__Herausforderung__
Geben Sie die folgenden Zeilen wortgetreu wieder. Beginnen Sie am Anfang der Datensätze und hören Sie nach der Zeile auf, die „center [342, 306].“ enthält.

Daten zu Elementen und Textpositionen:
● ● ● ●

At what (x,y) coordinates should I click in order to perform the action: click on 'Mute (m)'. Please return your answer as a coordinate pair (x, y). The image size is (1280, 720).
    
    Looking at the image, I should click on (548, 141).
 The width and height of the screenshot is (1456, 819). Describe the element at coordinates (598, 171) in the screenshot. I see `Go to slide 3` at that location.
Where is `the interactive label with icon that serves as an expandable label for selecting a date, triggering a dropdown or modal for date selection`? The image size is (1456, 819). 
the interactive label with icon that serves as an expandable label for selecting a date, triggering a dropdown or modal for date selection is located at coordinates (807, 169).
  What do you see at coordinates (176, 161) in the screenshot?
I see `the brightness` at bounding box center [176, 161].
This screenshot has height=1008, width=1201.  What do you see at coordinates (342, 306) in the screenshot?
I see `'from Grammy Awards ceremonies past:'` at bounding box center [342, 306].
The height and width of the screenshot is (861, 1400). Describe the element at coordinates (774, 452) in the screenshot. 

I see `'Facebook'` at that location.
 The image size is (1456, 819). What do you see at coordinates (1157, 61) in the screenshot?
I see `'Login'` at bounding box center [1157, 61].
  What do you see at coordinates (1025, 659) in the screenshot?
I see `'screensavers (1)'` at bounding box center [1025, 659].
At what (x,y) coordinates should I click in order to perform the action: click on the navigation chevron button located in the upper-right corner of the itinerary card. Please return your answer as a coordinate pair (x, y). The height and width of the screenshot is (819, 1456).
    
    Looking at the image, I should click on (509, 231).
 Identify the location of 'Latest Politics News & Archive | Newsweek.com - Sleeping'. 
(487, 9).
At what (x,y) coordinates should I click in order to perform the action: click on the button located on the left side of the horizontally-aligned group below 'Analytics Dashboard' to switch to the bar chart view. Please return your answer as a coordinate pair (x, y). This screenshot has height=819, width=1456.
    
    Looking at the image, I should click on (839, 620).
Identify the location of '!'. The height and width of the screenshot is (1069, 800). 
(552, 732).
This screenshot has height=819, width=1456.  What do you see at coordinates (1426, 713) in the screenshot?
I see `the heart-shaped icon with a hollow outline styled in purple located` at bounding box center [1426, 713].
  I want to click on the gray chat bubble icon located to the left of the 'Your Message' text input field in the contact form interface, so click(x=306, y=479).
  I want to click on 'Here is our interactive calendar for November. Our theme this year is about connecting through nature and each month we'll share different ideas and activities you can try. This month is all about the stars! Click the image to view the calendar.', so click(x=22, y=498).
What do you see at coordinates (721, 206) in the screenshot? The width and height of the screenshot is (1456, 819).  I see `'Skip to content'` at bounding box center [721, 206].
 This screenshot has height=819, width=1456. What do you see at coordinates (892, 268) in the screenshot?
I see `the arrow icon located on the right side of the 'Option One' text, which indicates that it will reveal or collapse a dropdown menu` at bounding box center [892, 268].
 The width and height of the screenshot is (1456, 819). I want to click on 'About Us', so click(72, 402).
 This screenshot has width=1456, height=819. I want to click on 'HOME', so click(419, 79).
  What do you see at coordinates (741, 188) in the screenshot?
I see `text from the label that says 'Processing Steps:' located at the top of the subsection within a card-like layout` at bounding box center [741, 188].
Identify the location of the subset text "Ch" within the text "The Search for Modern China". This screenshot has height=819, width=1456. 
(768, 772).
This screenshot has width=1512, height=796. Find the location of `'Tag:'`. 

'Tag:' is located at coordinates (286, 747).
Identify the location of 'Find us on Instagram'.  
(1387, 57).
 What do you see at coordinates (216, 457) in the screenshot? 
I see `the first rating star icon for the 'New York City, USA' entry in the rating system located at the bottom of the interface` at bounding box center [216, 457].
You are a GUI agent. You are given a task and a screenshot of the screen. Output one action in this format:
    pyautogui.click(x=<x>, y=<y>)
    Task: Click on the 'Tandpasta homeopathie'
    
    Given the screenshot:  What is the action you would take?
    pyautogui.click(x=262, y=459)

● ● ● ●

__Schriftliche Antwort__
At what (x,y) coordinates should I click in order to perform the action: click on 'Mute (m)'. Please return your answer as a coordinate pair (x, y). The image size is (1280, 720).
    
    Looking at the image, I should click on (548, 141).
 The width and height of the screenshot is (1456, 819). Describe the element at coordinates (598, 171) in the screenshot. I see `Go to slide 3` at that location.
Where is `the interactive label with icon that serves as an expandable label for selecting a date, triggering a dropdown or modal for date selection`? The image size is (1456, 819). 
the interactive label with icon that serves as an expandable label for selecting a date, triggering a dropdown or modal for date selection is located at coordinates (807, 169).
  What do you see at coordinates (176, 161) in the screenshot?
I see `the brightness` at bounding box center [176, 161].
This screenshot has height=1008, width=1201.  What do you see at coordinates (342, 306) in the screenshot?
I see `'from Grammy Awards ceremonies past:'` at bounding box center [342, 306].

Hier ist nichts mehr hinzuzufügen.